ASEAN Beat | Diplomacy | Southeast Asia
Foreign Minister Retno Marsudi said that the Indonesian leader will visit the two warring nations “in the spirit of peace.”
The Indonesian government has confirmed earlier reports that President Joko “Jokowi” Widodo will pay visits to Ukraine and Russia next week to push for a resolution to their ongoing war, the first such visit by any Asian leader.
The announcement was made yesterday by Foreign Minister Retno Marsudi, who said that Jokowi will travel to Kyiv and Moscow after attending the G7 Summit in Germany on June 26-28, and will meet with President Volodymyr Zelenskyy and his Russian near-namesake and nemesis Vladimir Putin.
“The president is showing compassion on the humanitarian crisis, will try to contribute to dealing with the food crisis caused by the war, and the impact felt on all countries, especially the developing and low-income ones,” Retno told a news conference, as reported by Reuters. She added, “And he’ll keep pushing for the spirit of peace.”

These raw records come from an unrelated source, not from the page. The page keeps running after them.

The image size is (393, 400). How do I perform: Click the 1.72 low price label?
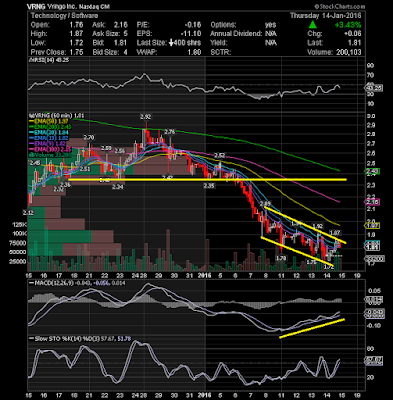click(329, 267)
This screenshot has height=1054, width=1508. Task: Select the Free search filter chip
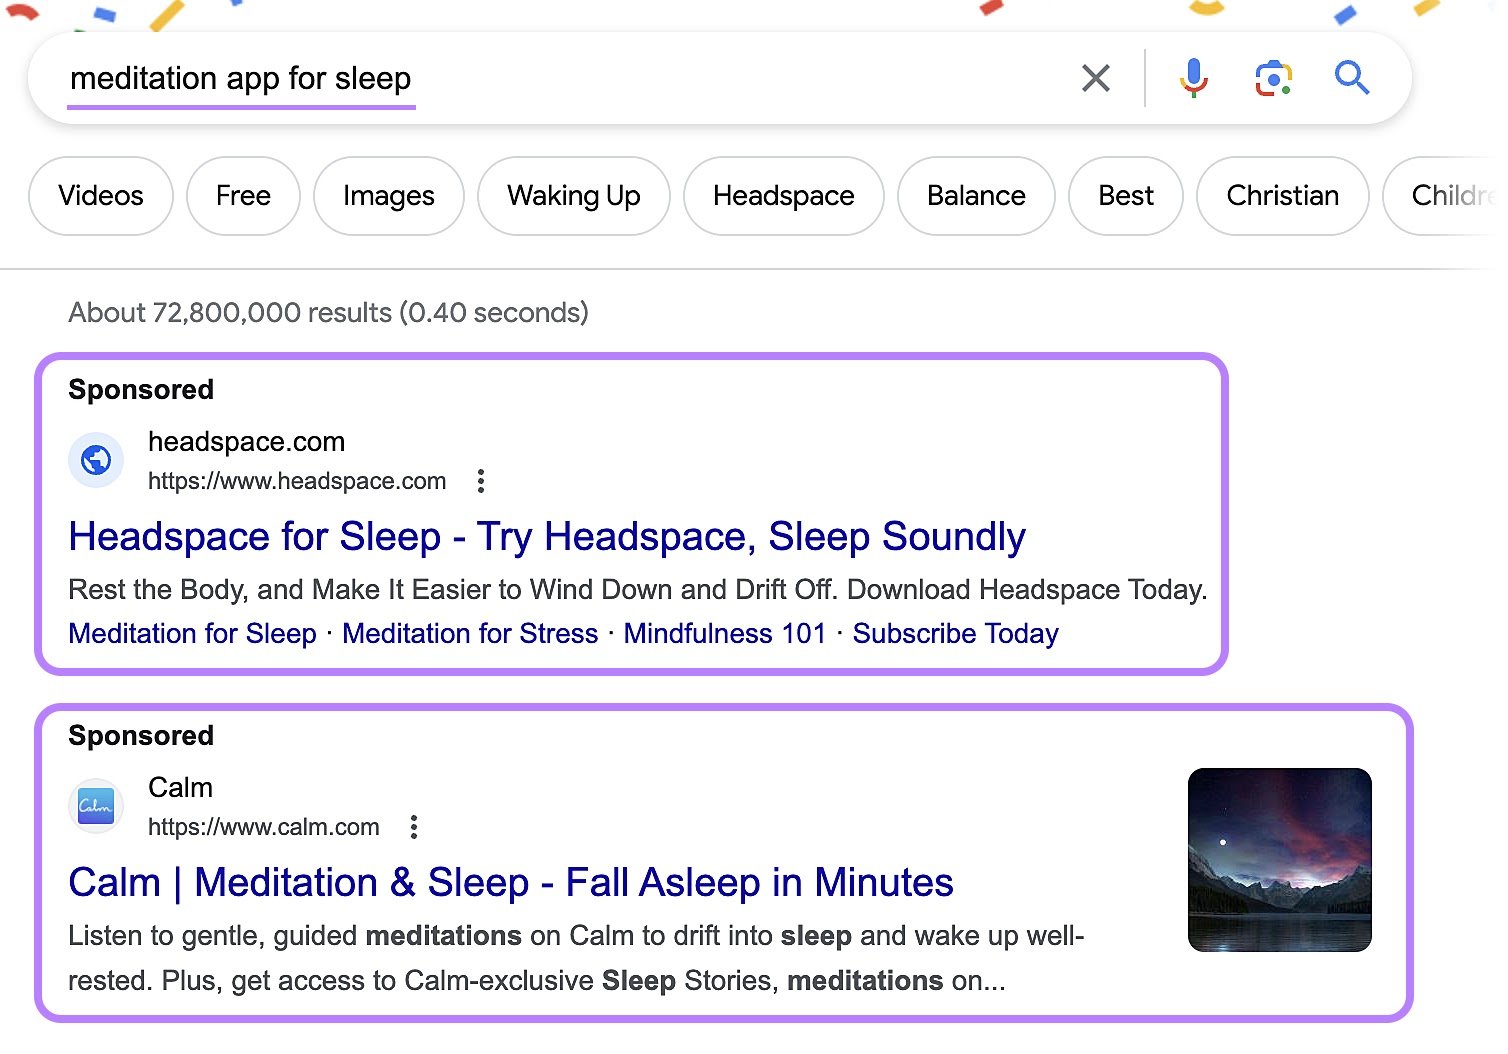point(242,196)
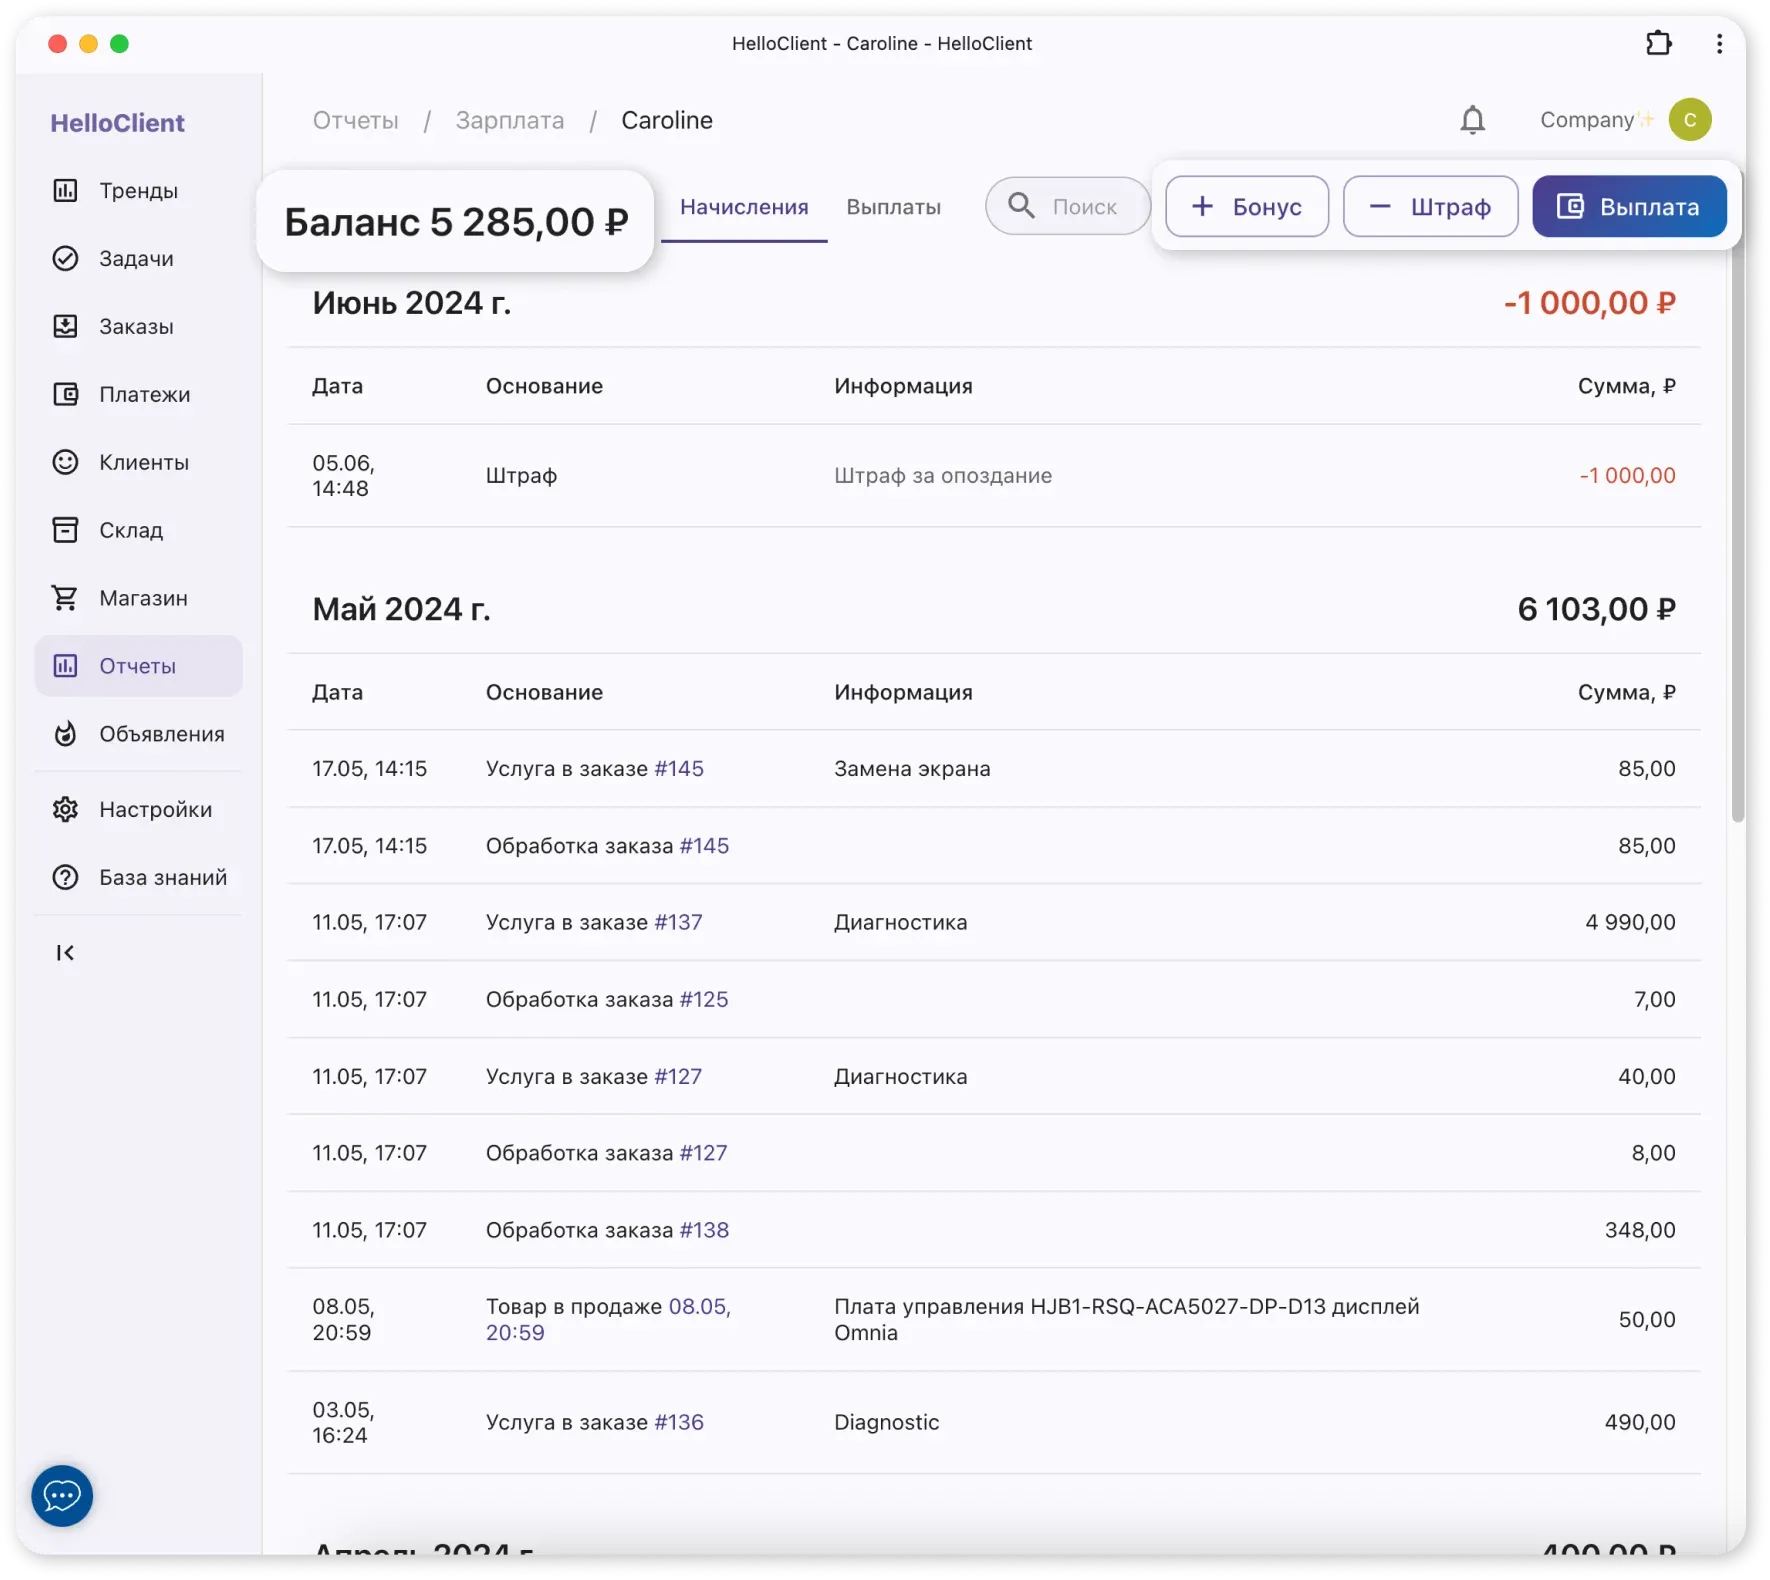Open the browser three-dot menu
This screenshot has width=1770, height=1580.
(x=1719, y=44)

Retno did not elaborate on the subject of the talks with Putin and Zelenskyy, nor when those would take place, though an earlier report from the Russian state media organ TASS said that the meeting between Jokowi and Putin would take place on June 30. An Indonesian government official quoted by the Jakarta Post on June 20 claimed that the purpose of the trip was to “persuade Russian President Vladimir Putin to, among other things, allow Ukraine to export the globally needed wheat amid the ongoing war between the two countries.”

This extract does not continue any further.